The company’s yoga wear has caught on, but Lululemon’s commitment to its communities is what sets it apart. Its stores and showrooms offer yoga classes and running clubs. Rather than just sitting at desks crunching numbers, corporate managers spend time visiting stores and participating in community events.

Earnings growth, though slowing, is still exceptionally strong. The company beat analysts’ views in its most recent quarter, earning 22 cents a share on sales of $186.8 million. Those marked increases of 57% and 35%, respectively.

Like other leading growth stocks, Lululemon’s chart may be showing some signs of topping, at least for now. Pullbacks in the general market tend to take most stocks down, giving stronger names an opportunity to take a breather and digest some gains.

A Thing of Beauty
Like Lululemon, Ulta Salon, Cosmetics & Fragrances went public in 2007. The youth of these companies works in their favor, since they still have plenty of room to grow, and energetic management teams with fresh ideas.

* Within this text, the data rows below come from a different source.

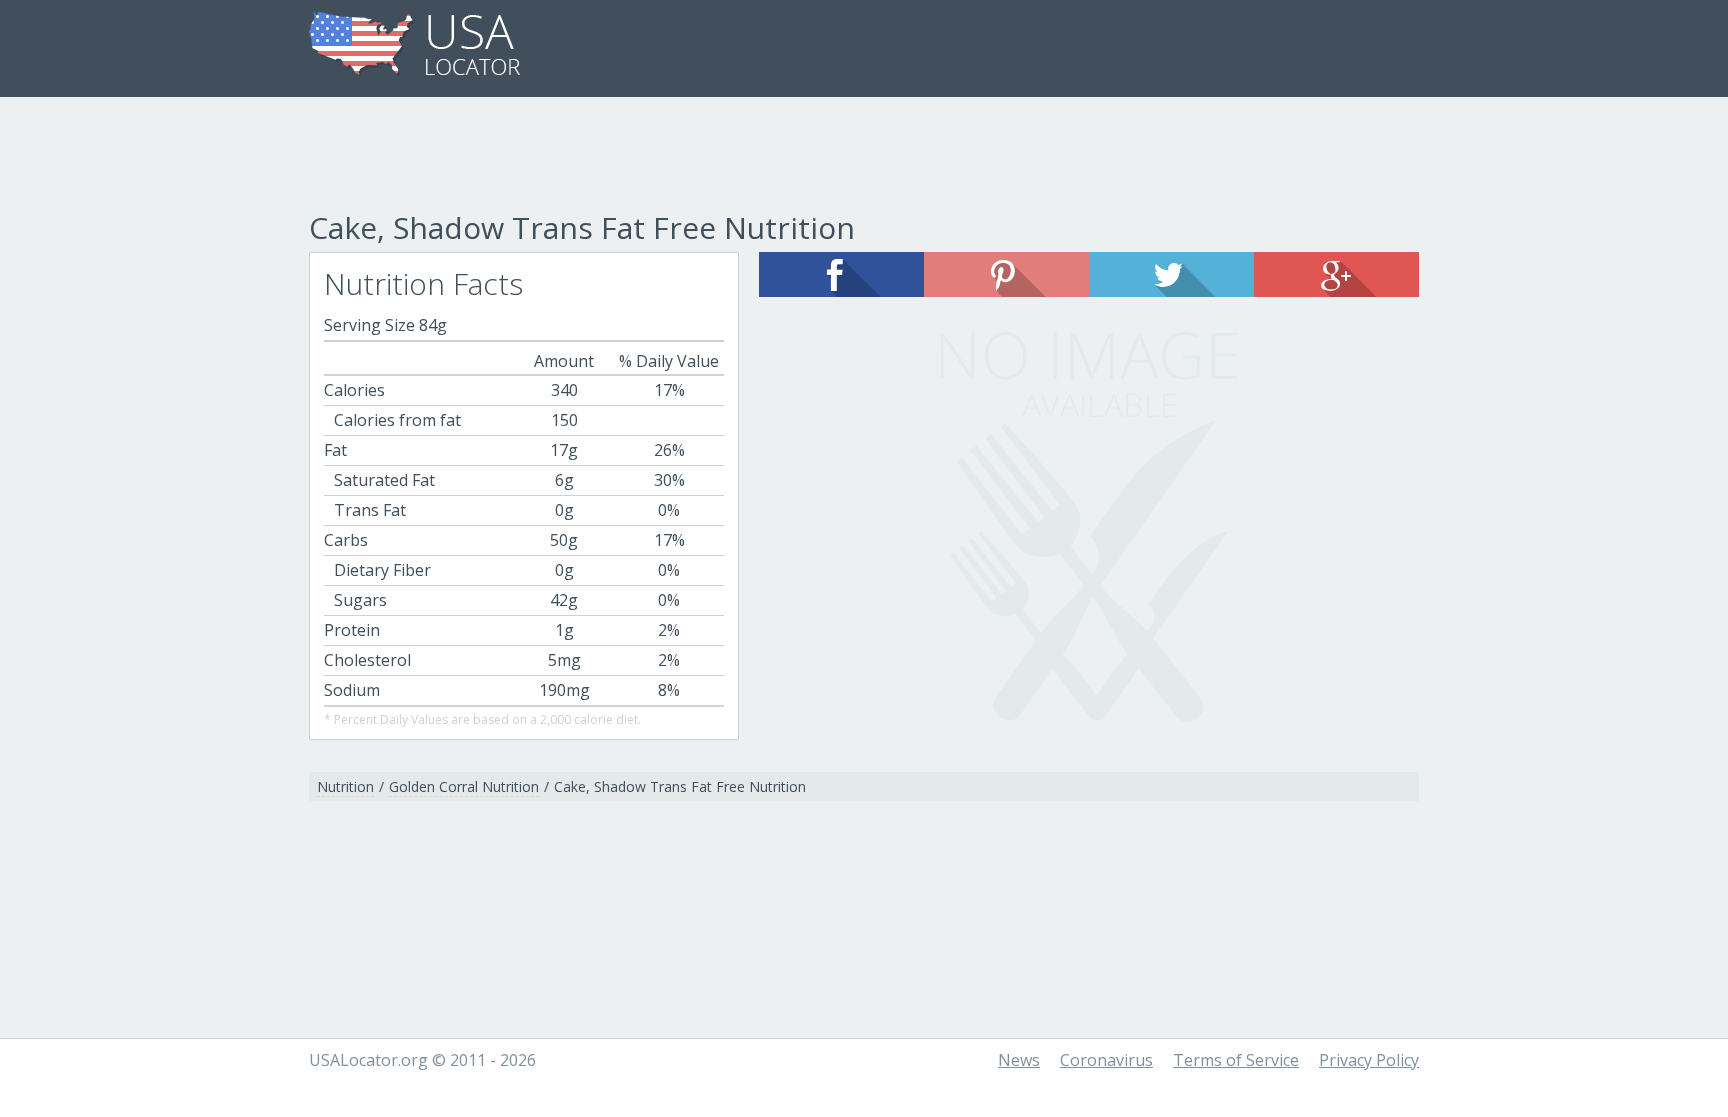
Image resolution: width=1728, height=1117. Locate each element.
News (1019, 1060)
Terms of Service (1236, 1060)
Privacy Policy (1369, 1060)
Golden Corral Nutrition (464, 786)
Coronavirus (1106, 1060)
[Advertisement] (864, 157)
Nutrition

Ulta, which operates salons and cosmetics supermarkets in 40 states, has had an even stronger run-up than Lululemon. It’s advanced 91% so far this year, compared to Lululemon’s 76% gain.

Ulta is a smaller company, so it gets somewhat less attention from the mainstream media. However, it’s attracted a growing number of mutual funds and hedge funds as owners. Ulta’s market cap is nearly $4 billion, and it trades about 822,000 shares a day.

Here, too, we find a distinct business model that resonates with customers. Because it carries a wider range of products than department stores, drug stores, or beauty-supply shops, customers have come to view Ulta as a place for one-stop shopping.

Revenue growth has trended higher in the past three quarters, coming in at $386 million most recently—a gain of 21% from the year-ago quarter.

Like many other equities, Ulta has been retreating this week along with the market. The same observation that applies to other consumer-discretionary names is true here: If the stock does surrender some of its gains, either in the form of a ten-week pullback or a longer basing action, it bears watching.

Ulta is expected to continue delivering strong fundamental growth, and institutional investors have proven they are willing to support the stock.

***

The strength in these stocks is an excellent reminder to check the market facts, rather than rely on the drumbeat of negative news about the economy. It might be easy to think consumer spending has ground to a halt, in the midst of rising unemployment and falling home values.

However, a glance at the fundamentals of some of today’s best US consumer-facing companies shows that Americans are still spending…when a retailer makes the right moves to lure them.

At the time of publication, Kate Stalter did not own any of the stocks mentioned in this column.